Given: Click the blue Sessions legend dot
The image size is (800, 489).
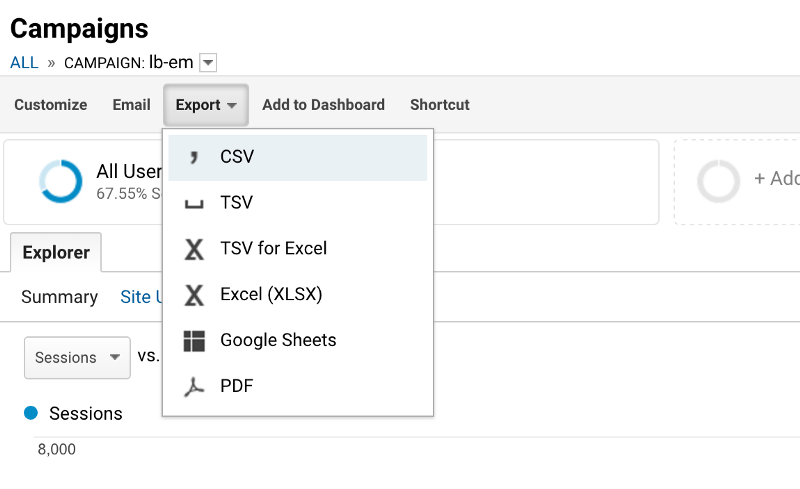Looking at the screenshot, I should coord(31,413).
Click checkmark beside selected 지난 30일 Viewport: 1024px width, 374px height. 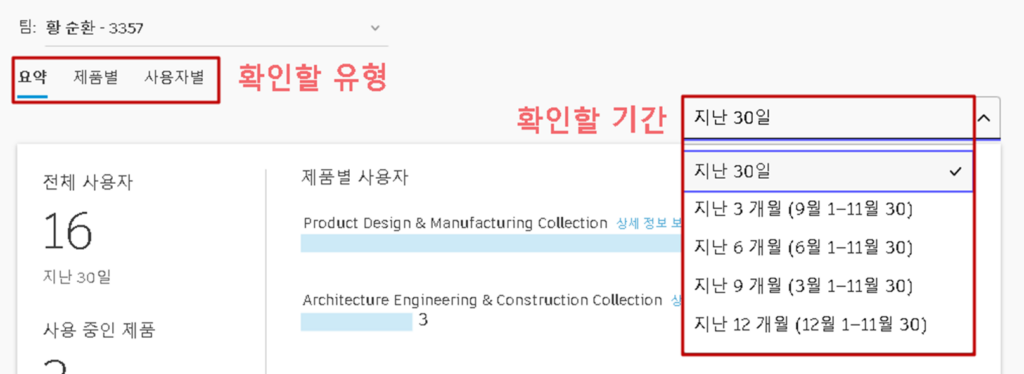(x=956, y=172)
==
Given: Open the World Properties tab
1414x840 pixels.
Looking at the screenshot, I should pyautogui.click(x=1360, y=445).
--
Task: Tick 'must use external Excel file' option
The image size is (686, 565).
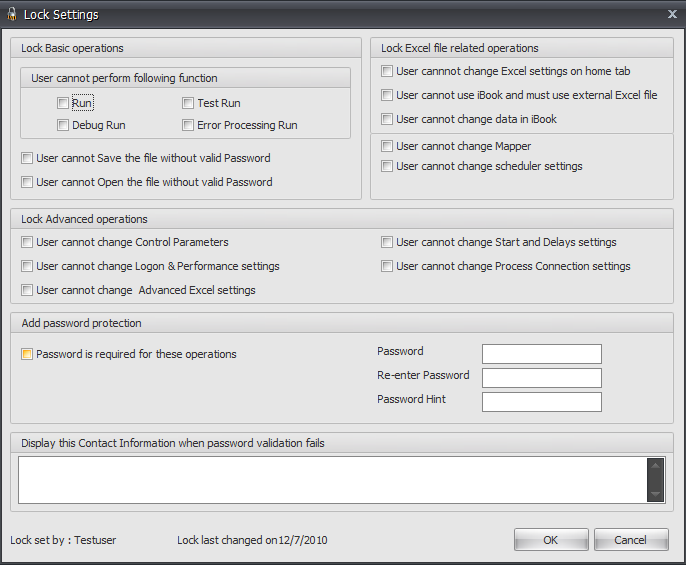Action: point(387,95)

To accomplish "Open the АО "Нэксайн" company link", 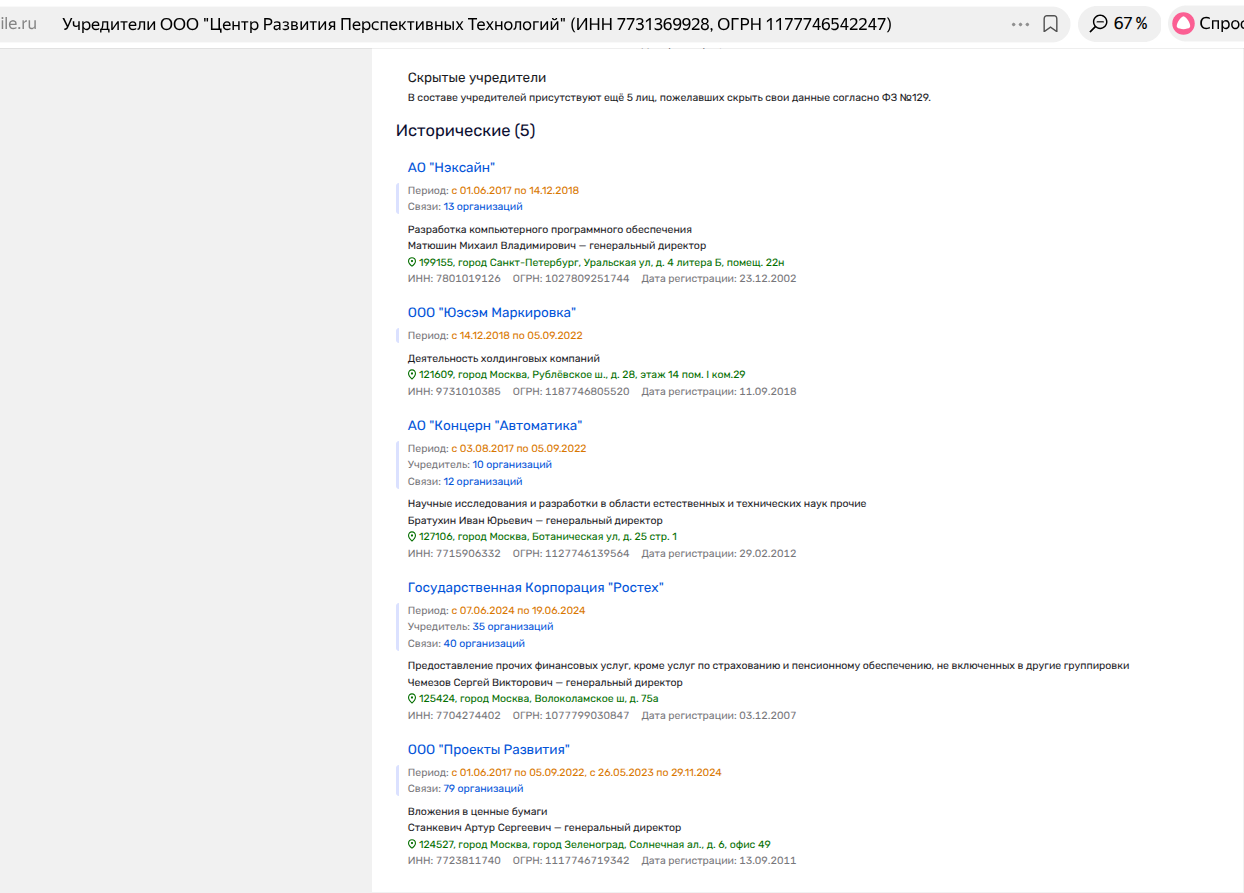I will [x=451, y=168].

• Aim of the task:
Copy out each line of the data containing the string "Given".

• Solution to this task:
Given: Click the blue Sessions legend dot
Given: Open the World Properties tab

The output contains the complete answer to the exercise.